- **TASK REQUIREMENTS**:
Everything from the line that contains "This screenshot has" through the last line below should be transcribed exactly, except the pictures.
══ DATA SHOWN ══
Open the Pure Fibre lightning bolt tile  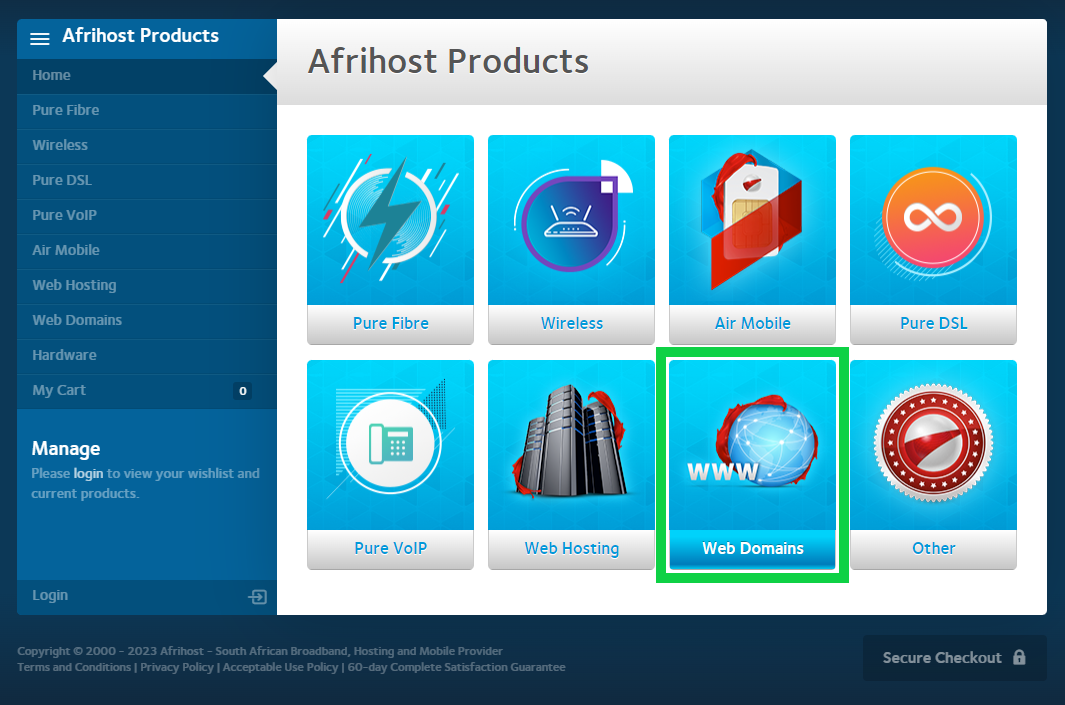[x=391, y=222]
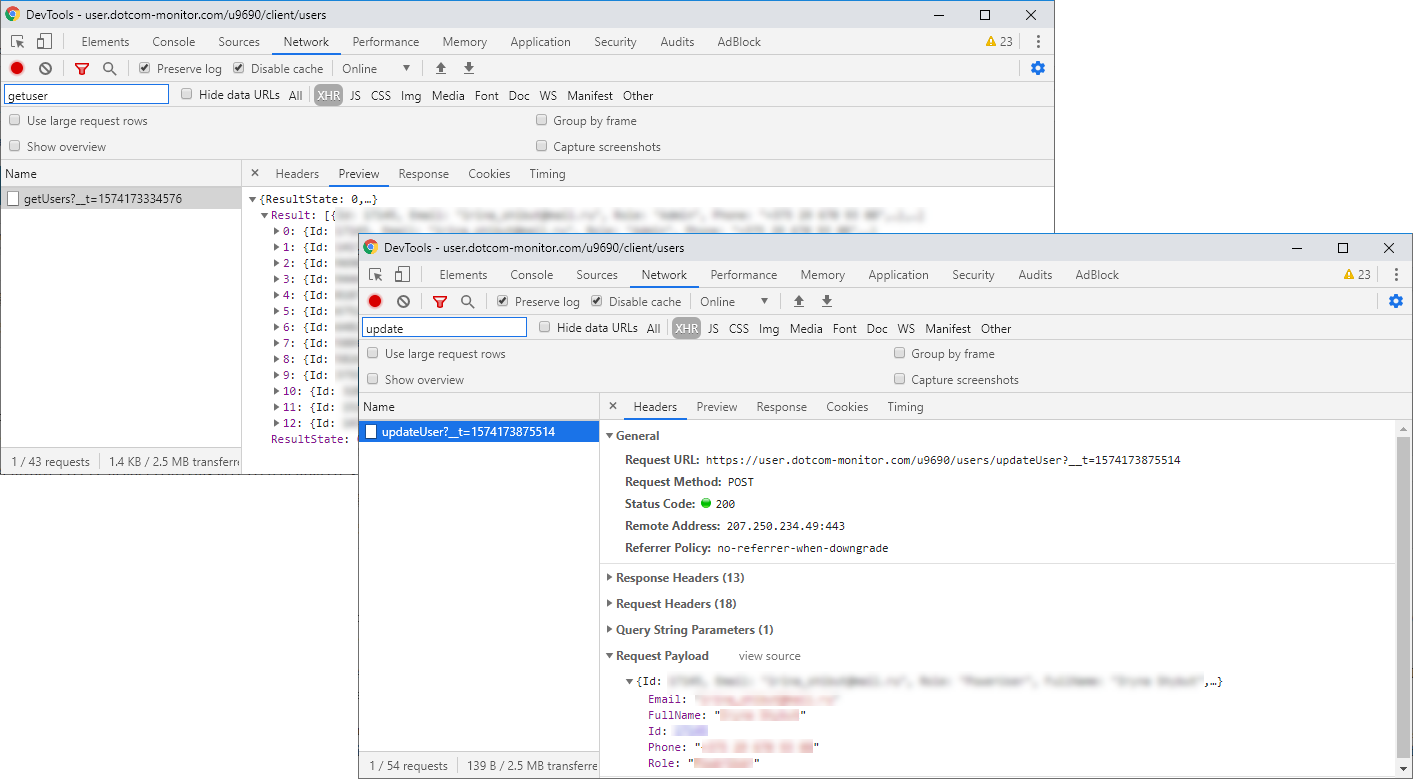Image resolution: width=1413 pixels, height=779 pixels.
Task: Open the DevTools three-dot menu in back window
Action: coord(1038,42)
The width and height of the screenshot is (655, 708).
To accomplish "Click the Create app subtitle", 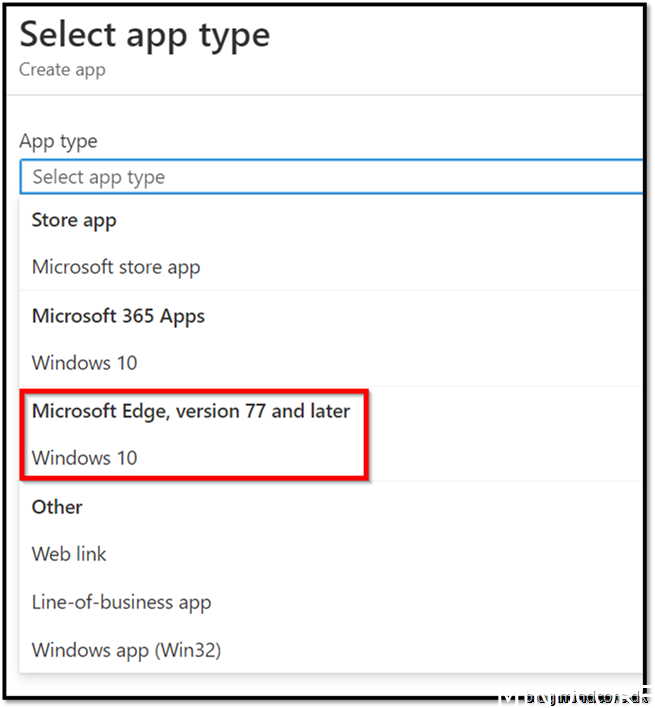I will [x=62, y=70].
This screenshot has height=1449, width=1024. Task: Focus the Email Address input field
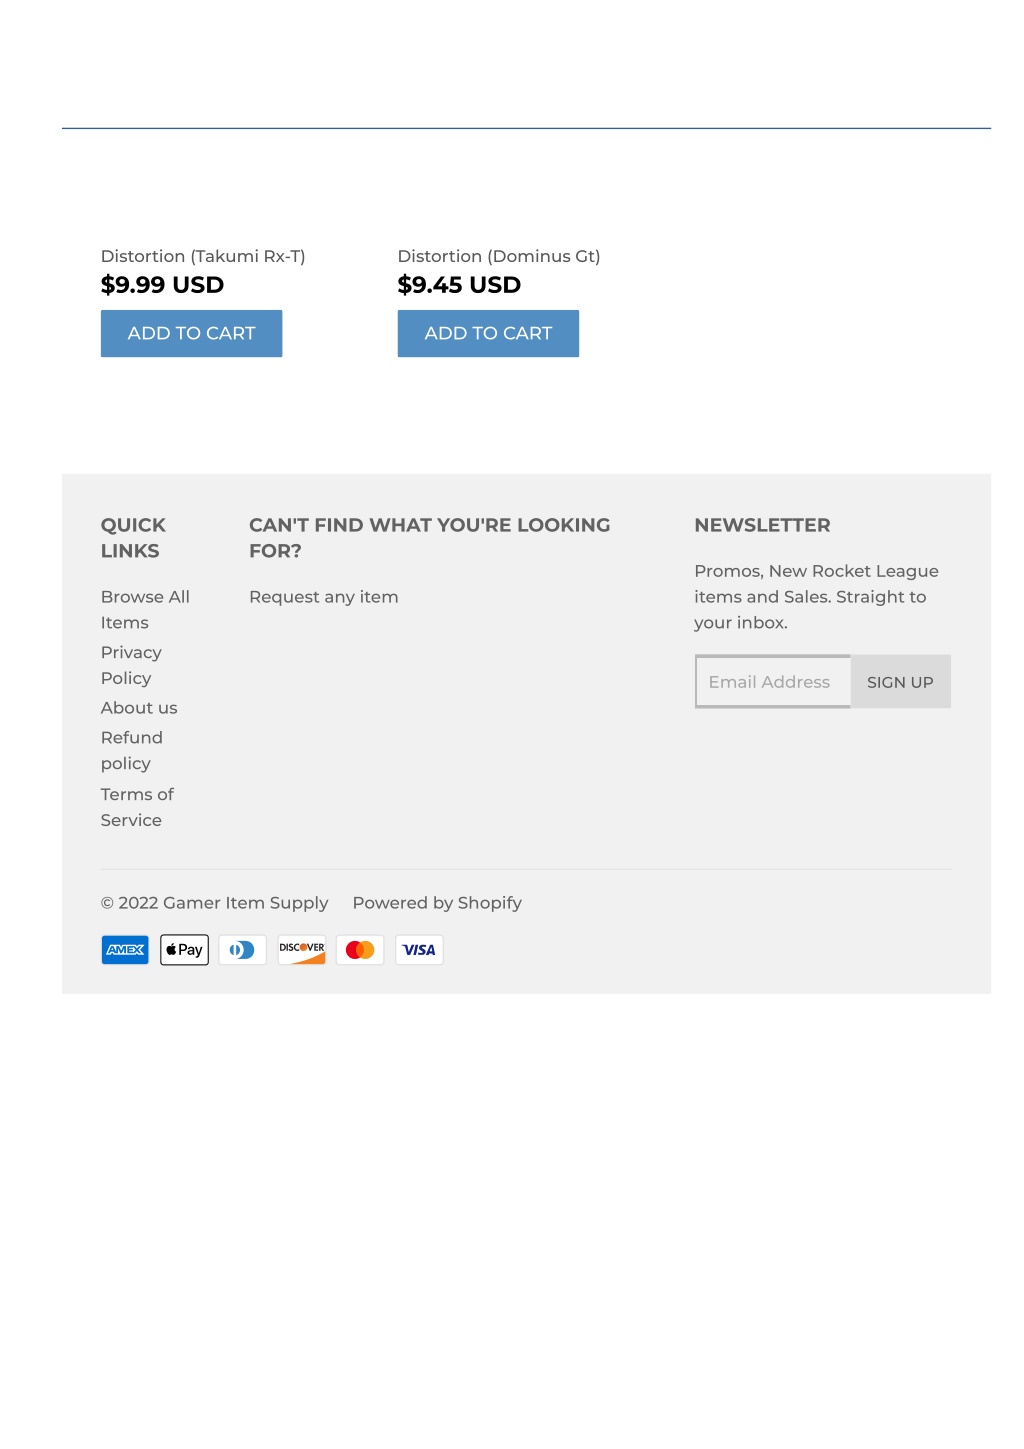point(772,682)
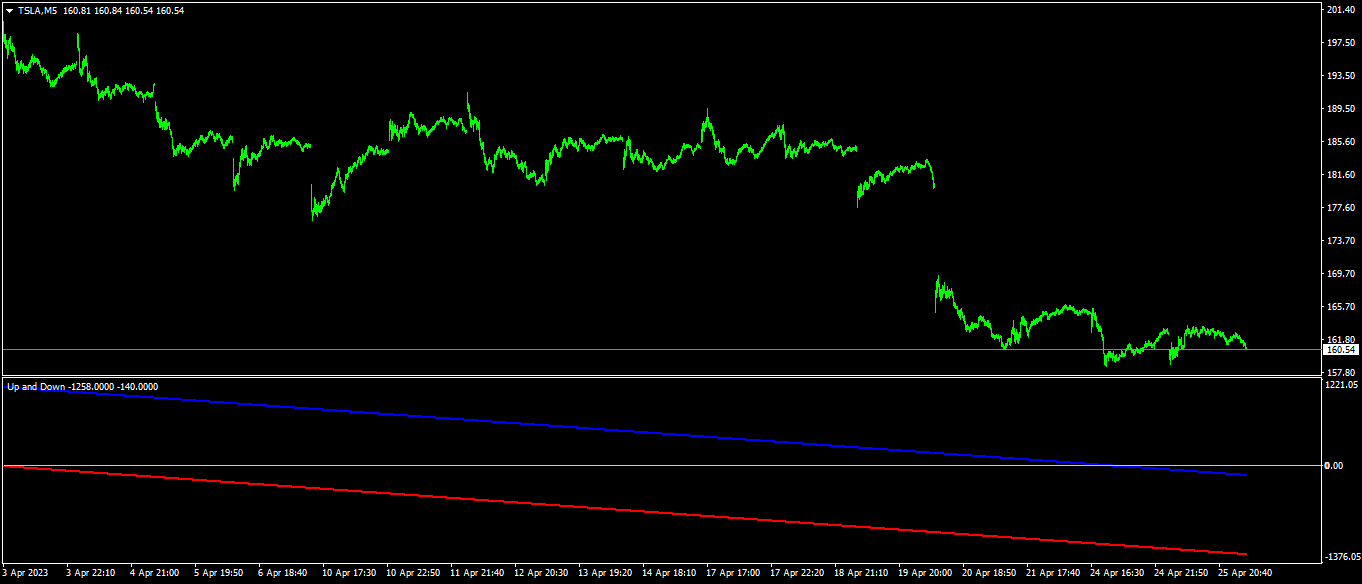The width and height of the screenshot is (1362, 584).
Task: Click the TSLA,M5 dropdown triangle icon
Action: pos(9,10)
═══
- **THE ANSWER**:
This screenshot has height=1449, width=1024. Task: Focus the Email Address input field
point(772,682)
The width and height of the screenshot is (1362, 584).
Task: Click the TSLA,M5 dropdown triangle icon
Action: pos(9,10)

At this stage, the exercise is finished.